I don’t bother to draw the curtains before I undress, because I have lived in the country all my life I have no need to be so modest. I feel cold standing there in my nightdress. It is quite quiet outside, except for the occasional sound of pigeons chortling on the roof, and the moan of the milking-machine at the farm.

It is when I hear the dairyman shouting at his dog from across the field that it all comes flooding back.
On that evening the children were there in the byre nipping in and out of the stalls. He pleaded with me to let him go out to the field where they were about to bring in the last load.
I wanted to say no because it was late and he had to be up for school the next morning. But I gave in and took him there and let him play with the other children. They were chasing each other around the field, throwing bits of hay into the air, and pushing each other on to the ground. John was tired -- he had been working since dawn-- and he asked me to drive one of the tractors back to the barn. I remember I climbed up and sat down on the seat. I switched on the engine, put my foot on the clutch and shoved it in gear. But I had never really mastered the way those tractors worked and the gearbox was always stiff. Then I placed my foot very gently on the accelerator but didn’t realise until it was too late that I had put the tractor into reverse. How I didn’t notice him there I will never know. But I didn’t. There was a jolt when the tractor lurched backwards; I felt the impact of the trailer when it hit something. I heard a scream and then someone shouting. After that I remember nothing. My memory has chosen to draw a veil over the incident; it is kind to me, for however hard I try to recall what happened afterwards, my mind remains a blank.

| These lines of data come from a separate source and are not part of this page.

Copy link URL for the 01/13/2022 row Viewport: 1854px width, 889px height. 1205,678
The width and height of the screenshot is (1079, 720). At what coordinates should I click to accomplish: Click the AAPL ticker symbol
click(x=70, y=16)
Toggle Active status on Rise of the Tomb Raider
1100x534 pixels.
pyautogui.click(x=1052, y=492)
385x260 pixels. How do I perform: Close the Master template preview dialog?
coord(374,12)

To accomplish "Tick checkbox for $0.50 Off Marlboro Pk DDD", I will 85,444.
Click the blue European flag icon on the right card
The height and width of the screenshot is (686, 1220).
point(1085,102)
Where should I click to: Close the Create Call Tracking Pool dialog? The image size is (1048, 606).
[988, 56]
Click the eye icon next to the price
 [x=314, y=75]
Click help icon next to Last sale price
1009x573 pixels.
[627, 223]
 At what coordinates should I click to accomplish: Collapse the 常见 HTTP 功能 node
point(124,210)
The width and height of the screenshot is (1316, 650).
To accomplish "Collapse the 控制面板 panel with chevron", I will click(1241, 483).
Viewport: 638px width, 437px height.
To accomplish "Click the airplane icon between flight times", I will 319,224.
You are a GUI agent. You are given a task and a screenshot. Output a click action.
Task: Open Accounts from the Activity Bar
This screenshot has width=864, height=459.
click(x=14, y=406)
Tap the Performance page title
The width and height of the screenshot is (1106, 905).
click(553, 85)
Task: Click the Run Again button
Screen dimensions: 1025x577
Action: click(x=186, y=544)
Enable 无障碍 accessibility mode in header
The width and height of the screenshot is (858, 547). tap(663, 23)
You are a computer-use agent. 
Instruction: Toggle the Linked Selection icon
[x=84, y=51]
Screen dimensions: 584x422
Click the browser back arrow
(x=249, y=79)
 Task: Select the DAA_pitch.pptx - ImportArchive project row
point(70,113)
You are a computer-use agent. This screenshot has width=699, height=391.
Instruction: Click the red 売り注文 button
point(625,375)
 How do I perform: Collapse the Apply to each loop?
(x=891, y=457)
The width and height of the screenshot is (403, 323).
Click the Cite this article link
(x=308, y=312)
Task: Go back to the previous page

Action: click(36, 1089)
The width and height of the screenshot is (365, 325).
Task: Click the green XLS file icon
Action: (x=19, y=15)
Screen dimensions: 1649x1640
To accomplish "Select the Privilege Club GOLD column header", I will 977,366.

I can’t stop crying; the tears fall onto my hands, which are still resting on the windowsill. Through the screen of salty water I can see the cows coming out of the shed. This time their burden has been shed. Their udders are less bloated than they were this morning. I imagine that I can hear the machine sputtering to a stop as the dairyman switches it off, and can detect the familiar smells of sickly, warm milk and fresh dung. Then I notice the small cow taking its place at the end of the row as its companions file along the track towards the field. She looks more docile than she did this morning -- quite content with her lot, having milk tugged from her with monotonous regularity. She waits at the gate to be let out.

It is the sight of her, whose name I shall never know, that makes me break down finally into a sobbing that I cannot control.